#### Task instructions:
Give every entry again, unchanged, and leave its images out.

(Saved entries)
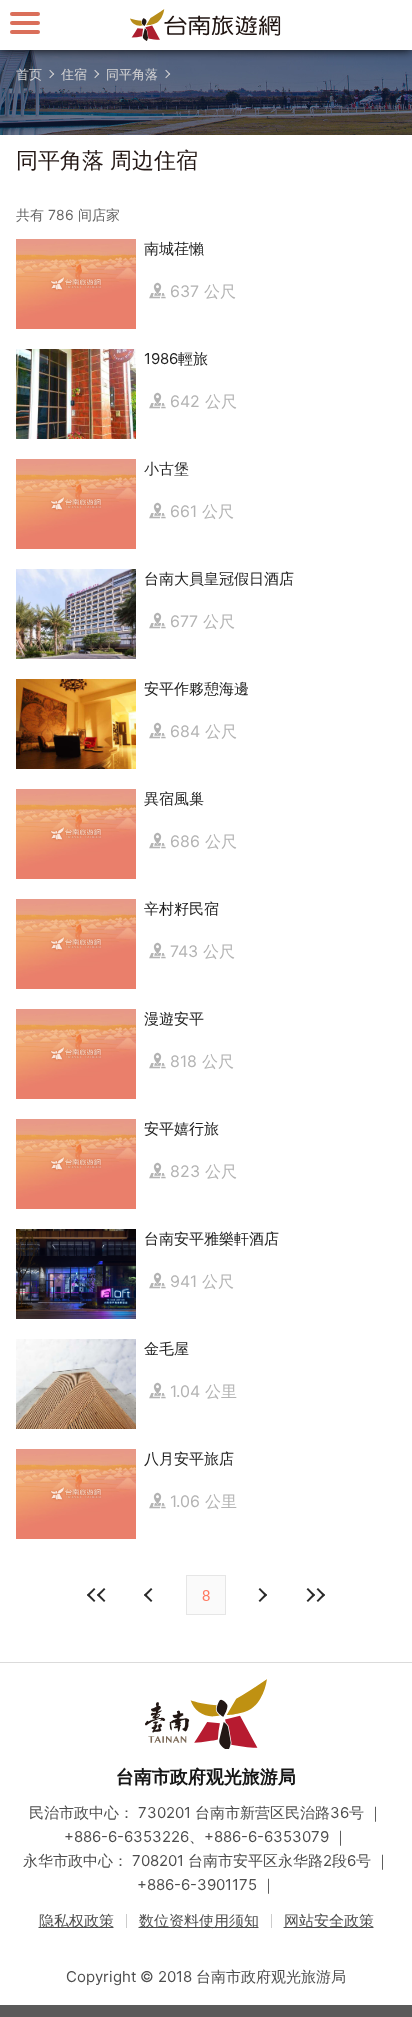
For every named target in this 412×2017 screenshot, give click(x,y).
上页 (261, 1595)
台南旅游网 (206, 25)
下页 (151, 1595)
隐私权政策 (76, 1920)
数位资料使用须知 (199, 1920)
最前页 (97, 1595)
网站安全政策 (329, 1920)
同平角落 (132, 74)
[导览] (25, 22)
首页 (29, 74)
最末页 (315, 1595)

#### Exercise answer:
For every named target in this 412×2017 screenshot, give click(x,y).
上页 (261, 1595)
台南旅游网 (206, 25)
下页 (151, 1595)
隐私权政策 (76, 1920)
数位资料使用须知 (199, 1920)
最前页 (97, 1595)
网站安全政策 (329, 1920)
同平角落 (132, 74)
[导览] (25, 22)
首页 (29, 74)
最末页 (315, 1595)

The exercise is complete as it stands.